For most travellers, Vinh Long is the first place in the Mekong Delta where it’s possible to gain a reasonable experience of the area’s distinctive culture. Most head straight for a boat to cruise some of the Mekong's famous canals and channels. This is a pity, for the town itself is something of a backwater is thus worthy of attention by those wishing to escape the commercial side of tourism.

The town has interesting attractions, including some fine French buildings one of which is of singularly unusual design. From there, a 2km stroll will take you to the Temple of Literature. Although not on the scale of Hanoi's Van Mieu, it is nevertheless a good example of nineteenth century Vietnamese architecture. The temple is dedicated to Confucius – unusual in the south of Vietnam. It will probably be locked, so you'll need to ask your guide to find out who has the key.

A bonus is an opportunity to explore some of the tiny back streets on the way to and from the temple. Watch out for some of the traditional Mekong crafts: you might get an explanation over tea with the locals, and maybe a chance to try your hand.

The Vinh Long Cong Than Temple, destroyed by the French, was later rebuilt and is unique in retaining 85 official diplomas bestowed upon local mandarins during the reigns of Kings Thieu Tri and Tu Duc.

The 5,000 troops of the US Army 9th Infantry Division arrived in Vietnam on December 16, 1966, landing on the beaches along the south bank of the Co Chien River at Vinh Long. Little remains of their nine-year presence apart from some rusting remains in front of an unappealing local museum.

Many of the surrounding hamlets within easy reach have interesting temples and communal buildings.

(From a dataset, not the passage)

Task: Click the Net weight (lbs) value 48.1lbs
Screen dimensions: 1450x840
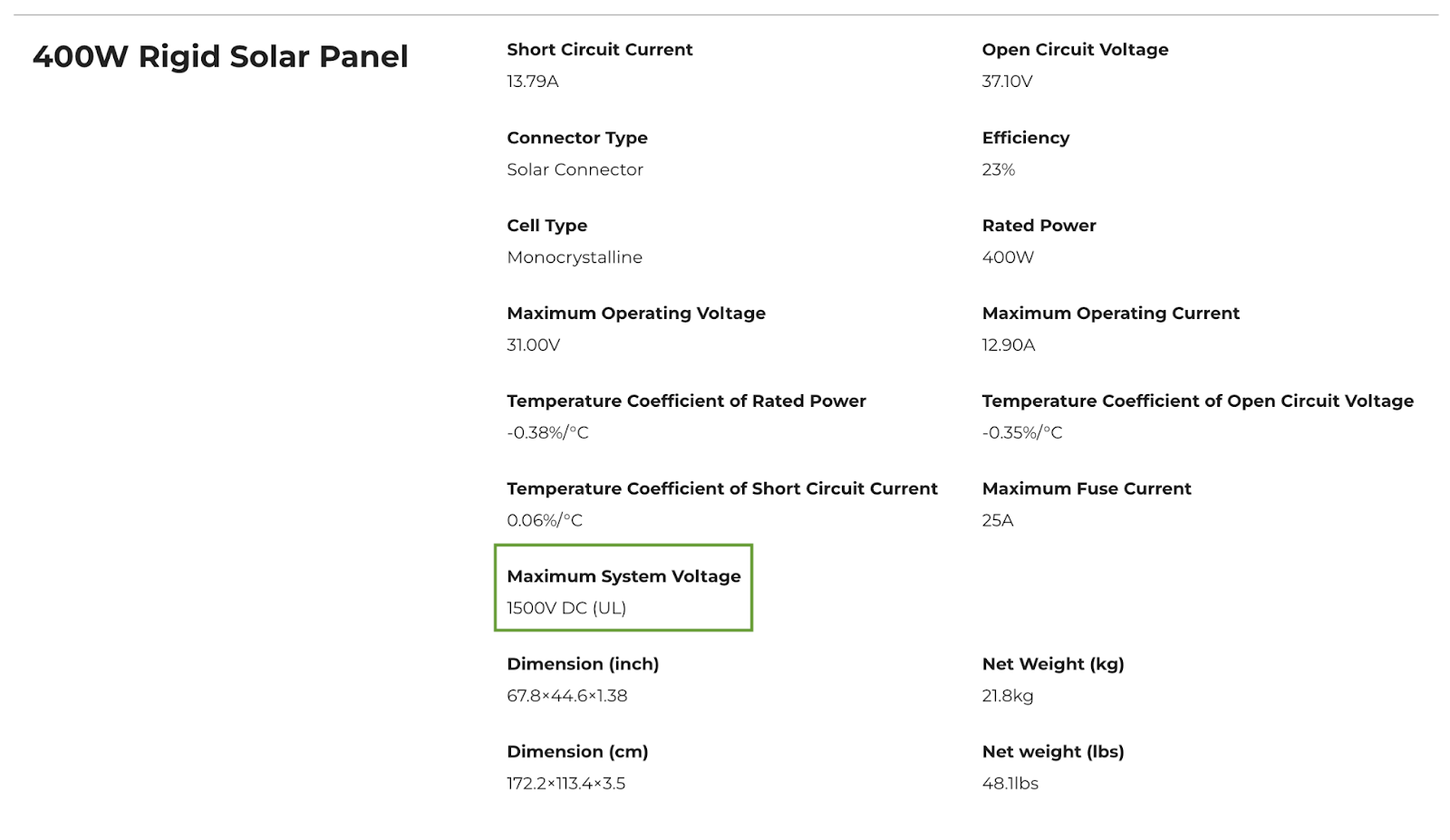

The main targets for visitors to Vinh Long are the boat trips and floating markets, both of which are ‘must-see’ elements of an itinerary. However, those of a more independent disposition would probably enjoy taking a short ferry trip to An Binh Island (which is nothing of the sort – it’s a vaguely-defined collections of pocket handkerchiefs of land poking up from the mud). Apart from a good pagoda and a fish sauce factory, wandering past and trough the orchards and scrambling across the narrow monkey bridges that link the islets is a delight.